SONOMA COUNTY, Calif. (KTVU) - The ongoing drought is having a devastating impact on endangered Central Coast Coho Salmon. So much so that wildlife officials are asking thousands in Sonoma County to voluntarily cut back their water use.
Cold, running water is critical to the life-cycle of salmon.
"Salmon are these amazing species," said Andrew Hughan, spokesman for the California Department of Fish and Wildlife. "So if a salmon egg was laid and fertilized right here, under this very rock, that salmon will come back three years later and spawn under this very same rock. We don't really know why they do it. It's just this miracle of nature."

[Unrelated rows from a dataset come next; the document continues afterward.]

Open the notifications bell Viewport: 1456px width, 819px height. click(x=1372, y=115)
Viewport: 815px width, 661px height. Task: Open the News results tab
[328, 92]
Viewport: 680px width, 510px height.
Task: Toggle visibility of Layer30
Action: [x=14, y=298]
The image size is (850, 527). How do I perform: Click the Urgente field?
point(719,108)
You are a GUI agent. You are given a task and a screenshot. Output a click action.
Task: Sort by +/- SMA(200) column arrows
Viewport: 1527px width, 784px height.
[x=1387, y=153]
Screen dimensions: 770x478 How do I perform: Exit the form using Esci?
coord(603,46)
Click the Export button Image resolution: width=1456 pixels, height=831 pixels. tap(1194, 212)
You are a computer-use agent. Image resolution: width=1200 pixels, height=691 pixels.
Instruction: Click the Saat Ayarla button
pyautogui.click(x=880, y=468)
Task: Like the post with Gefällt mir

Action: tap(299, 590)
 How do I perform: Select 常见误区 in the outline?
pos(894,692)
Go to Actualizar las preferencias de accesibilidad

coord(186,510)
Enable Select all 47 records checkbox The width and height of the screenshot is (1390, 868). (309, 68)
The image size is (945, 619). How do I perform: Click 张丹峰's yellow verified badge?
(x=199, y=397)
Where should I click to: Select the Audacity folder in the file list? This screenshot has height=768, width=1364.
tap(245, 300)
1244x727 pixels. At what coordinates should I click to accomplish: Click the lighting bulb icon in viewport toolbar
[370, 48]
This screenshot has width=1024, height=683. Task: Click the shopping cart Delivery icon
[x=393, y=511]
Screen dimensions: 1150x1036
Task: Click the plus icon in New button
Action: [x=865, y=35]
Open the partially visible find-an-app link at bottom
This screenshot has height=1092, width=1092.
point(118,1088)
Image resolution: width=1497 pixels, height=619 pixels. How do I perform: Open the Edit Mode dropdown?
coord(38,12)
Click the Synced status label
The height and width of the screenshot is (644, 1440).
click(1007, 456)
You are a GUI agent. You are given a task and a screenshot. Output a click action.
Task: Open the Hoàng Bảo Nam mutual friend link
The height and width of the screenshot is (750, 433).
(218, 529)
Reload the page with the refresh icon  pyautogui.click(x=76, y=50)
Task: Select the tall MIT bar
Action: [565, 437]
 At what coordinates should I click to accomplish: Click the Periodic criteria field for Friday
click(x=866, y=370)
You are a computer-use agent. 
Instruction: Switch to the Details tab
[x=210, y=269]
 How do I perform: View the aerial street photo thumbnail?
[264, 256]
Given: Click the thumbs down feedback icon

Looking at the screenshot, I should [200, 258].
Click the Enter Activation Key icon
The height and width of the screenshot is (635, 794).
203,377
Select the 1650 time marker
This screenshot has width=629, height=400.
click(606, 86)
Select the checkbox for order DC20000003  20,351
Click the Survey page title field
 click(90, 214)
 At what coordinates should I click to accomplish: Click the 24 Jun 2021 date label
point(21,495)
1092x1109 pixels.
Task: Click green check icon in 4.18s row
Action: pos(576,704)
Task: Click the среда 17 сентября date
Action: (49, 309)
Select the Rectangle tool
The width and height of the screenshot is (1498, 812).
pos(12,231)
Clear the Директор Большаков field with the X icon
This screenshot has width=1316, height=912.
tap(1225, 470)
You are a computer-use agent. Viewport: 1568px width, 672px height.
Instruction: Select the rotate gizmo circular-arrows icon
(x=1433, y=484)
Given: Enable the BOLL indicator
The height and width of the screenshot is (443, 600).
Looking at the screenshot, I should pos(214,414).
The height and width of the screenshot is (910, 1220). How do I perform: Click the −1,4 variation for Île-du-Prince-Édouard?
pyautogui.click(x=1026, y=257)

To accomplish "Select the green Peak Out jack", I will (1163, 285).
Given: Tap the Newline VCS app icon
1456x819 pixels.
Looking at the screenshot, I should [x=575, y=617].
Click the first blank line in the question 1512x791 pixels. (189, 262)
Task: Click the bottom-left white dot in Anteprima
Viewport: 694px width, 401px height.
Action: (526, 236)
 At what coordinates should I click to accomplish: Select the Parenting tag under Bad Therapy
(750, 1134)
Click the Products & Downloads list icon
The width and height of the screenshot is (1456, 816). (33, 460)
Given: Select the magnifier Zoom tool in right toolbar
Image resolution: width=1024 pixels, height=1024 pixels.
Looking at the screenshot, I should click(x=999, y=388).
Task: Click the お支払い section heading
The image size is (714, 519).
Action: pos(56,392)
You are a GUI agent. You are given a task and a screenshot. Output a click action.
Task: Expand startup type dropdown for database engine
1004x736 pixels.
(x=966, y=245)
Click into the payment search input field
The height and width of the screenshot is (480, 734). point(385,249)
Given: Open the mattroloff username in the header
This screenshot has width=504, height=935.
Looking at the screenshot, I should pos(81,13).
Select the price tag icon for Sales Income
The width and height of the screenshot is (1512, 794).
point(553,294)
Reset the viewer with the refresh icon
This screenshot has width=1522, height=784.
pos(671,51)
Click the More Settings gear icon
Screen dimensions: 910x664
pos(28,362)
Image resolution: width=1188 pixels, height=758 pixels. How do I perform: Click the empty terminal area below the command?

Wildlife officials monitoring the salmon said Mill Creek is roughly 30 percent lower than it should be this time of year, and the situation is expected to get worse by summer and fall. If there's not enough water flowing in the creeks and streams, the salmon won't be able to swim back upstream and complete the life cycle.
"The 2015 drought could wipe out the Coho run for this year - completely and every single one of them," said Hughan. "It's dire straits for these little fish."
The Department of Fish and Wildlife and other agencies will soon be asking more than 1,500 land owners -- including residents, farmers and wineries – along four tributaries of the Russian River to voluntarily cut back water use. The four waterways are Green Valley, Dutch Bill, Mill Creek and Mark West Creek.
"What we're doing is we're asking people who live along these waterways to use a tiny bit less. One gallon. Five gallons. Ten gallons. Because every drop counts," said Hughan.
The Ehrlich family in Healdsburg said they're happy to do their part.
"The thought of that happening -- it's crazy it's come to that point. But with the drought and everybody using water for the vineyards, it's just sucking it dry," said Mike Ehrlich, who lives along Mill Creek.
"It's a historic and irreplaceable part of the ecosystem and we can't just let them die," said Hughan.